GIVEN REQUEST A
Output the stretch of the entries from the line containing "[button] (90, 238)" through the last entry, copying each line exactly.

SOURCE TEXT
If a fae creature offered to give one million dollars for a bone chosen at random, how many bones would you allow them to take?

Light clarifications; The fae is not the one choosing the bones. The bone is taken at random. Each bone, no matter the size or importance, is worth a full million dollars. You must also declare the exact number first, you can't go bone-by-bone. You either say 2 or you say 10, you can't work your way up to a higher number. The bones are removed instantaneously, and the money is given immediately as well. You will not get in government trouble for acquiring the money.

Tell me in the tags/replies how many bones you'd let the fae take. And as always, reblog for bigger sample size.

Avatar
sluggnya

if you want to test your luck, this site lets you choose a random human bone :) https://randomlistgenerator.com/human-bones

@wormy-business question: is the bone replaced by anything? And if the bone is like, essential to survival like say, the skull, do you die? Or is there a non lethal way to do it? Because despite what you said about the fey not choosing, like The Whole Deal with making deals with the fey is "This Will Go Badly For Your Hubris" so if there's any chance i could die I'm not gonna give it any bones because If it can go badly for me, it Will, or else its not a fey deal.

LISTED RECORDS
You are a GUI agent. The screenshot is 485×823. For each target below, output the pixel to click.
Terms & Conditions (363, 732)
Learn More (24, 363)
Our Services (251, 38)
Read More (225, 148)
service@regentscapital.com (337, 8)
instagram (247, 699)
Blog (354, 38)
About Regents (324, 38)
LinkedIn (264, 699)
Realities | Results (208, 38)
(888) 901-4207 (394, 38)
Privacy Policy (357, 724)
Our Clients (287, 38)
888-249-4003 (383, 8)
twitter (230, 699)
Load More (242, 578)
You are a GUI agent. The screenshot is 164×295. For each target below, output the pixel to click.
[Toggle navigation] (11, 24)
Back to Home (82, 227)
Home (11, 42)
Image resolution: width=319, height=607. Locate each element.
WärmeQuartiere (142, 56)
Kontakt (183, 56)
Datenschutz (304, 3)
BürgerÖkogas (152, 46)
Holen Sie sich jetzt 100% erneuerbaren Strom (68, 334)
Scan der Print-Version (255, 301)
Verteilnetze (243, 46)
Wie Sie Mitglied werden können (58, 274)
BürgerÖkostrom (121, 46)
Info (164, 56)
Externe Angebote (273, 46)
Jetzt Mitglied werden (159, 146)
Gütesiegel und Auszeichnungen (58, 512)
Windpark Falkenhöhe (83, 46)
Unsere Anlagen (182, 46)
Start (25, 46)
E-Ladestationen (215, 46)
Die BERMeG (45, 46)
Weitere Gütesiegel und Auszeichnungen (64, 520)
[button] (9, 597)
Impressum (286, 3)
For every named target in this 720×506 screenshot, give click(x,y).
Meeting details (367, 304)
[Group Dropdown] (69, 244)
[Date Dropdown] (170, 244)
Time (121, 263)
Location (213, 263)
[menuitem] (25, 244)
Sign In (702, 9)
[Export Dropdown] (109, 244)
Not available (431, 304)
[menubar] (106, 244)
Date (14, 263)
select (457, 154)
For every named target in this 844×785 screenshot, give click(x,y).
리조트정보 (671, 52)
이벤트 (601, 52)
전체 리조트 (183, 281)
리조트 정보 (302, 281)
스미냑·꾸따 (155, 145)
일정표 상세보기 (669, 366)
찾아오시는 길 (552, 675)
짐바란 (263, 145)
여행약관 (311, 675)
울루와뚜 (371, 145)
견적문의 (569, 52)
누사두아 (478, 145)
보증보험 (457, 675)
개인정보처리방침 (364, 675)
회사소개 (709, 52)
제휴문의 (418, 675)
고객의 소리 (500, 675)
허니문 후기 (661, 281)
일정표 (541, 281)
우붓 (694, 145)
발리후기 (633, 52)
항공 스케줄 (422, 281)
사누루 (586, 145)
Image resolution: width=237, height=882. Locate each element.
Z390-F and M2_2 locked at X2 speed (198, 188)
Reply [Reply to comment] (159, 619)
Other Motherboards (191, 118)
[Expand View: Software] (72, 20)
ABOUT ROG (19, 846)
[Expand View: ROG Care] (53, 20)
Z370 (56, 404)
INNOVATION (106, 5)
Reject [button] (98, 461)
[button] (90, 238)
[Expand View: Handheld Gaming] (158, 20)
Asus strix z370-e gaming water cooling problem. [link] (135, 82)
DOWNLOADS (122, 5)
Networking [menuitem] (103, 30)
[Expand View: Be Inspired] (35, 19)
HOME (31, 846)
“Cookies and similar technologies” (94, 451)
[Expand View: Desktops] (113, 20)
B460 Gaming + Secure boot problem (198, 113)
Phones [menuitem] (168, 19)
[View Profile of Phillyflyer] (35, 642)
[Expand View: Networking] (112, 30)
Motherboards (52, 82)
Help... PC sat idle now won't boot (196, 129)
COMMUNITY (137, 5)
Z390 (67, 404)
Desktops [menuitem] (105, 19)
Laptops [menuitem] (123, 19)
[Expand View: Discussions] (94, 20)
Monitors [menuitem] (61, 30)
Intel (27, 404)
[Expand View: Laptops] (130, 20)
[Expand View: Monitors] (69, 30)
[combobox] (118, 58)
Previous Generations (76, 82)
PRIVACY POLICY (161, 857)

GIVEN REQUEST B
Pick up the post about the fae's bone-for-money offer where it stops, and keep writing it.

TASK RESPONSE A
[button] (90, 238)
[Expand View: Handheld Gaming] (158, 20)
Asus strix z370-e gaming water cooling problem. [link] (135, 82)
DOWNLOADS (122, 5)
Networking [menuitem] (103, 30)
[Expand View: Be Inspired] (35, 19)
HOME (31, 846)
“Cookies and similar technologies” (94, 451)
[Expand View: Desktops] (113, 20)
B460 Gaming + Secure boot problem (198, 113)
Phones [menuitem] (168, 19)
[View Profile of Phillyflyer] (35, 642)
[Expand View: Networking] (112, 30)
Motherboards (52, 82)
Help... PC sat idle now won't boot (196, 129)
COMMUNITY (137, 5)
Z390 (67, 404)
Desktops [menuitem] (105, 19)
Laptops [menuitem] (123, 19)
[Expand View: Discussions] (94, 20)
Monitors [menuitem] (61, 30)
Intel (27, 404)
[Expand View: Laptops] (130, 20)
[Expand View: Monitors] (69, 30)
[combobox] (118, 58)
Previous Generations (76, 82)
PRIVACY POLICY (161, 857)

TASK RESPONSE B
Nah if you say like 20 bones and by chance it's 20 of the 22 bones in your skull, you just die. There's no further magic aside from the immediate removal of the bone.

Another question!! Given that humans are roughly symmetrical and that the bones reflect this;

Does this arrangement count each bone as its own entity? As in, if I lost a tibia, would I lose one of them, or *both*?

The wording in the contract makes me think that it is 1 bone = 1M dollars, and thus it only takes one bone from the "twin" set, but I wanna make sure.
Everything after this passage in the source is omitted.